Dimensional Analysis and Power Counting in $R$ and $R^2$ Gravity Perturbation Expansions

Question

In the context of $R$ gravity, the perturbation expansion appears as:

$$ S=\int \left( \partial \tilde{h} \partial \tilde{h} + X \tilde{h} \partial \tilde{h} \partial \tilde{h} + ... \right) d^4 x $$

To argue the non-renormalizability of this theory using the power counting argument, I've considered: $[\partial]=1$, $[h]=1$, and $[X]=[-1]$. Given these dimensions, all the terms in the perturbation expansion have a net dimension of 4, which with the factor $[d^4x]=-4$, renders the action dimensionless. Furthermore, because $[X]<0$, higher energy terms are enhanced rather than suppressed, leading to the conclusion that the theory is not power-counting renormalizable. Is my understanding correct?

For $ a R^2 $ gravity (where $[a]=-2$ and $[R^2]=4$), the perturbation expansion is:

$$ S=\int \left( ( \partial \tilde{h} \partial \tilde{h} )^2 + 2\sqrt{X} \tilde{h}(\partial \tilde{h} \partial {h})^2 + ... \right) d^4 x $$

A particular paper (RG) I'm referencing (see equation 51 on page 10) posits that $[X] = 0$, which would imply the renormalizability of $aR^2 $ gravity.

I'm struggling with applying the power counting argument here. If we maintain $[h]=1$ and $[\partial]=1$ as in the $R$ gravity scenario, then $[( \partial \tilde{h} \partial \tilde{h} )^2]$ ends up being 8, which does not make the action dimensionless. My subsequent deduction would be that $[\sqrt{X}]$ must cancel out the dimension of $[h]$, resulting in $[\sqrt{X}]=-1$. The only resolution I see is if the metric perturbation $h$ in $ aR^2 $ gravity does not retain the same dimensions as in $ R $ gravity. Could $ h $ in $ aR^2 $ be dimensionless, implying $[X]=0$? Is there a justification for $ h $ having different dimensions across the two theories, even though both $ h $'s represent metric perturbations?

Answer 1

The starting assumption of this kind of scaling analysis is that you are working around a conformal fixed point.

In the case of GR, the conformal fixed point is the free theory, $\sim (\partial h)^2$. In this case, we don't really need to assume that the free theory is a fixed point; we know a massless free theory is conformal. Because the theory is conformal, we know the action can't change under a rescaling of the coordinates. Then $h$ inherits its scaling properties from the scaling of $d^4 x$, $\partial$, and the requirement that the action not change. Once we know the scaling of $h$, we can then determine the mass dimension of operators that deform the fixed point.

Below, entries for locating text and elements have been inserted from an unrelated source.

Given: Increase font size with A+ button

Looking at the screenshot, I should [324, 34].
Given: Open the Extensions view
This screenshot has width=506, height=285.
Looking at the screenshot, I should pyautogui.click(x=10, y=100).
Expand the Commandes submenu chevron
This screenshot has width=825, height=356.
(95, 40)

In the case of $R^2$ gravity, the authors are assuming that $R^2$ gravity is a consistent conformal fixed point. That is not something they can prove (and I would even say probably isn't true for reasons I'll get to in a moment). They then want to check that this is a consistent assumption by looking at various interactions. Again, assuming that we have a conformal fixed point, the scaling of $h$ can be deduced from the "kinetic term" $\sim (\partial h)^4$. Given the scaling rules for $d^4 x$, $\partial$, and that the action has to be invariant, we see that $h$ has to be dimensionless. Then one can consider additional operators, and one finds that the new terms in $R^2$ can be consistently added with no dimensionful operators. To directly answer your question: it is not a problem that we find $h$ scales differently in $R^2$ gravity vs GR (with $R$), because our starting conformal fixed point was different.

One major issue with this analysis is that one is assuming that there is a consistent fixed point using $R^2$. A reason to be skeptical of this claim is that the equations of motion are more than second order in $h$. This will lead to an Ostragradsky instability classically, or a ghost quantum mechanically. Relatedly, there are bounds like the Froissart bound coming from unitarity that essentially say that the propagator (two point function) cannot fall off faster than $\sim k^{-2}$ in momentum space at high energies. $R^2$ gravity will violate this bound. The moral of the story is that there is more to life than power counting renormalizabilty; the combination of constraints unitarity, renormalizability, and Lorentz invariance are very strong and hard to simultaneously satisfy.